_WHAT IS NEEDED_: Please copy the passage of the explore section post word for word, from "I personally plan" to "understands stochastic population forecasts.".

_PROVIDED TEXT_:
>>>>>

The Purpose of the Explore Section

The new explore section of this blog contains thousands of charts with near copy-paste ready R code to reproduce them (packages have to be installed and API keys registered). So far there are only a handful of basic chart templates for US Census and Federal Election Commission data, but the galleries are meant to be comprehensive. For example, there is a page for every state’s population estimates by age as reported by Census. I think of it kind of as a proof-of-concept for how data publisher galleries might look in a technically literate society. We shouldn’t just provide a table or chart; provide examples of the kind of language that helps you work with these representations.

Managing many different types of files is one of the biggest barriers I’ve seen for someone just starting. The copy-paste functionality gets a satisfying result quickly. Differences between examples are a natural introduction to functions and arguments. The concentrated examples include 4 necessary parts of analysis.

  1. Choose your tools.
  2. Get your data.
  3. Arrange your data into a useful shape.
  4. Visualize data to better understand it.




Example Page Content - Virginia’s Population

The R code below can replicate this chart. You can get help installing R here.

You can get help with the tidycensus data retreival package here.

# Load R packages

library(tidycensus)
library(tidyverse)

# Get Data

population <- get_estimates(geography = 'state',
                            product = 'characteristics',
                            breakdown = c('SEX', 'AGEGROUP', 'HISP', 'RACE'), 
                            state = 'VA',
                            breakdown_labels = TRUE,
                            time_series = TRUE)

# Wrangle Data

chart_data <- population %>%
    filter(
      SEX == 'Both sexes',
      str_detect(AGEGROUP, '^Age'),
      HISP == 'Both Hispanic Origins',
      RACE == 'All races',
      DATE == 10
    )

# Visualize Data

ggplot(data = chart_data) + 
    geom_bar(aes(x = AGEGROUP, y = value), stat = 'identity') +
    coord_flip() +
    scale_y_continuous(labels = scales::comma) +
    theme_bw() +
    theme(axis.text.x = element_text(angle = -90, hjust = 0, vjust = .5)) +
    labs(
      title = 'Estimated Population by Age - Virginia',
      subtitle = 2017,
      y = '',
      x = '',
      caption = paste0('Source: U.S. Census Population Estimates, Data retreived on ', Sys.Date(), ', created by @StephenHolz')
    )




The Purpose

Most importantly, I want to plant seeds that anyone can use programming languages and it’s never been easier to get something useful quickly.

I personally plan to use this as a quick visual reference for a variety of topics. This began as an effort to organize my local files into something with more utility and got out of hand applying it to some loftier goals explained below.

Though I might be able to recreate these charts from scratch in a few minutes, why not do it in a few seconds and move on to higher level problems? Even better that others can view complete sets of things I’m working on for their benefit. Those not immediately interested in the code included.

Why I Think This is Important

Like many, I got into R to work on fancy models. The task I was interested in was building stochastic population forecasts. A much harder task is building a world that appreciates and understands stochastic population forecasts.

But that is a task I’m now interested in.

This is something I’ve been thinking about for a while. Since that comment I’ve had a chance to work on an actual education policy project while working for the University of Virginia and I’ve been volunteering with the Computers4Kids organization in Charlottesville coming up on two years (Note from 2020: I’m now an educational policy analyst at the Florida Department of Education). My understanding of the challenges to overcome and the goals to set toward building a numerate world has improved dramatically.

<<<<<

_DATA PROVIDED_:
>>>>>

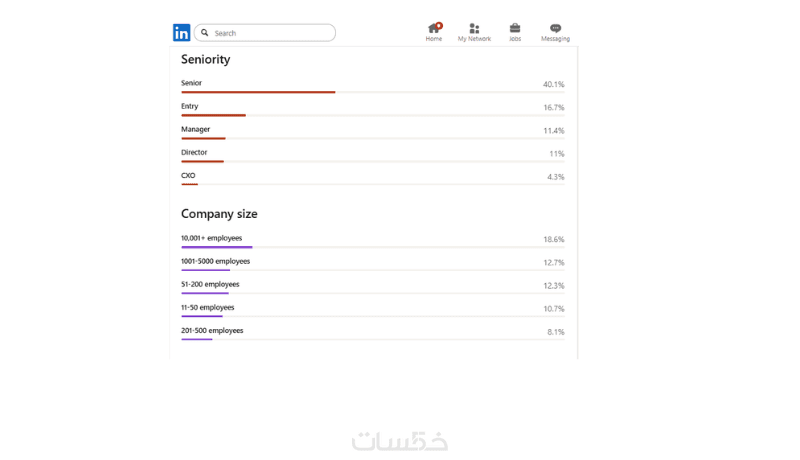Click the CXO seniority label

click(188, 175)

<<<<<
>>>>>

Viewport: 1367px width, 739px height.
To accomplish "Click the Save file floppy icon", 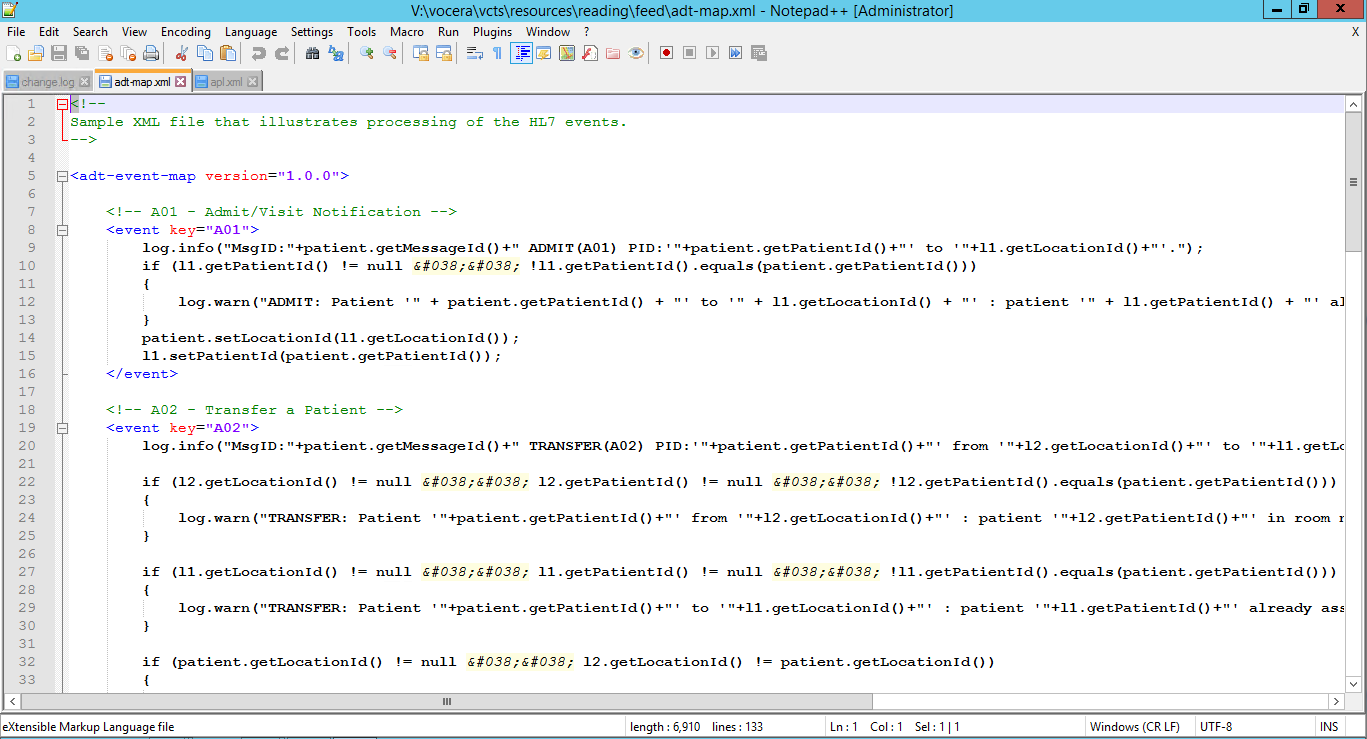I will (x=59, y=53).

<<<<<

_TASK OUTPUT_:
I personally plan to use this as a quick visual reference for a variety of topics. This began as an effort to organize my local files into something with more utility and got out of hand applying it to some loftier goals explained below.

Though I might be able to recreate these charts from scratch in a few minutes, why not do it in a few seconds and move on to higher level problems? Even better that others can view complete sets of things I’m working on for their benefit. Those not immediately interested in the code included.

Why I Think This is Important

Like many, I got into R to work on fancy models. The task I was interested in was building stochastic population forecasts. A much harder task is building a world that appreciates and understands stochastic population forecasts.